Extremely premature babies: increasing their survival

Wednesday 17 November 2021.

Extremely premature babies: increasing their survival

Wednesday 17 November 2021.
Debate in Spanish.

  • Survival rates for extremely premature babies, born before 28 weeks of gestation, has improved a lot thanks to advances in neonatology and prenatal care and is currently around 75 % and 80 % in the first world. And, in turn, 75 % of these extreme premature babies that survive do so free of moderate or severe disability.

    However, the figures are still not optimal among those born closer to the limits of viability, before six months of gestation, something that happens in more than 25,000 births in Europe every year. In the most extreme cases of prematurity, births with 26 weeks or less, survival rates are between 25 and 75 % depending on weeks of gestation. And a high percentage of babies that survive may have sequelae that can seriously affect their brain, cardiovascular and respiratory development, among other things.

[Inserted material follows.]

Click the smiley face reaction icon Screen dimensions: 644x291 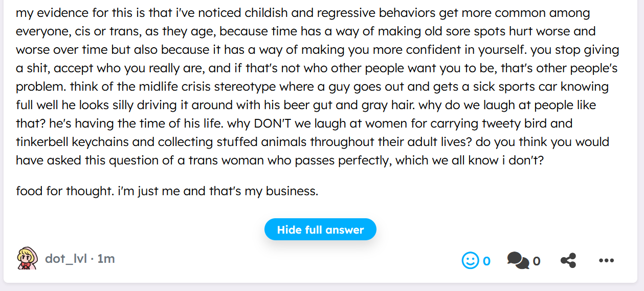coord(470,261)
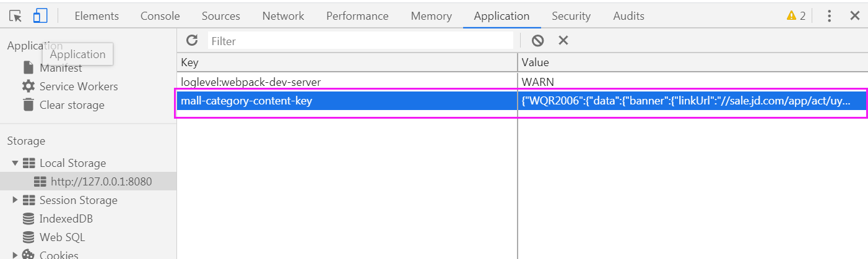
Task: Collapse the Local Storage tree node
Action: (15, 163)
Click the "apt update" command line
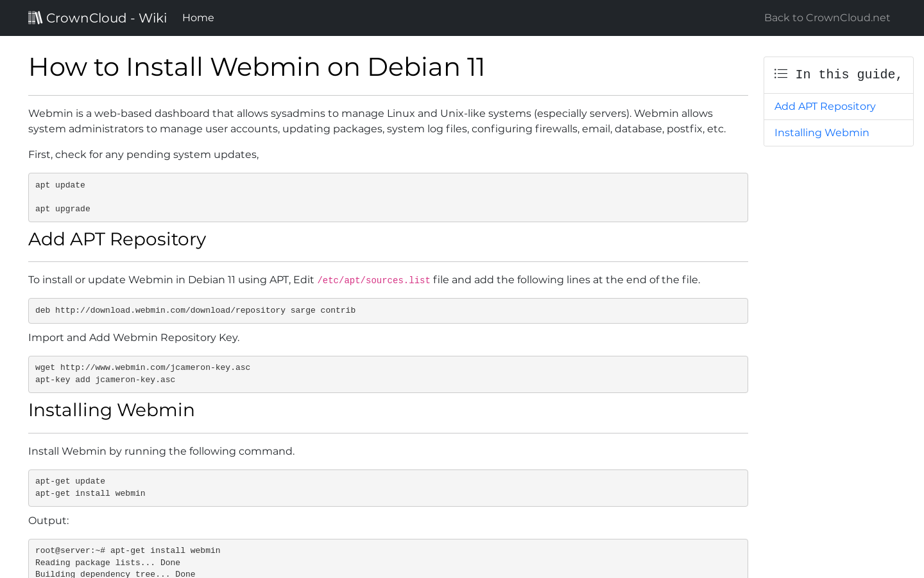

    According to the latest WHO data, complications related to prematurity are the main cause of mortality in children under five, with a million deaths a year worldwide. The reason for these data is that, in the first six months of pregnancy, the lungs, intestines and brain of the foetus are poorly developed.

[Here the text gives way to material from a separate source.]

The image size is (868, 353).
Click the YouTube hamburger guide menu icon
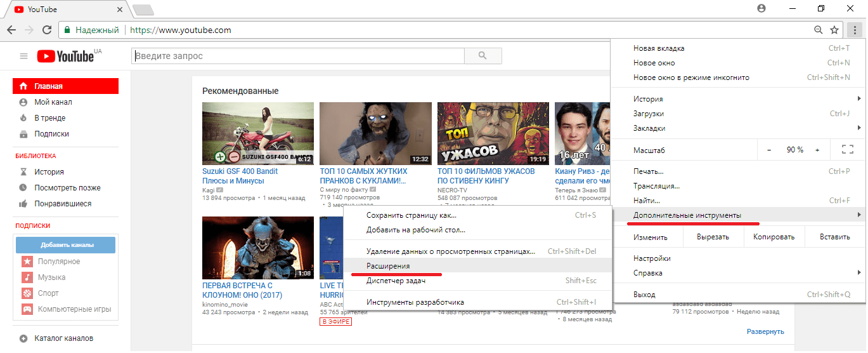[x=24, y=57]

    Why does prematurity occur? Why has prematurity not decreased in the world and remains stagnant in most developed countries (besides being a very important problem in developing countries)? What can we be done from maternal-foetal medicine to predict or prevent prematurity?

    In fact, an extremely premature newborn is a foetus that needs to survive in a highly anti-natural environment outside the mother’s womb. What matters is that these infants survive without serious sequelae or, at least, with the fewest impairments possible so that they can enjoy maximum autonomy as they grow.

    How does current maternal-foetal medicine approach the birth of an extremely premature baby? How is its monitoring and treatment addressed? What sequelae may affect the baby and how can we alleviate them? What tools are currently available to doctors and families? What tools could be incorporated to manage these infants better in the near future and to reduce the sequelae of an extremely premature birth? What research and innovations are being employed in this area? Could an artificial placenta be a solution?

    Speakers:

    • Dr Eduard Gratacós, Director of BCNatal of Hospital Clínic and Hospital Sant Joan de Déu, Professor of the Barcelona University and Head of the research groups of Foetal Medicine IDIBAPS and CIBERER, in Barcelona.

    • Dr Adelina Pellicer, Head of the Neonatology Service of the La Paz University Hospital and Head of the Neonatology Research Group of the Research Institute of the La Paz University Hospital (IdiPAZ), in Madrid.


    Moderator:

    • Cristina Sáez, journalist specialised in science, health, environment and digital culture.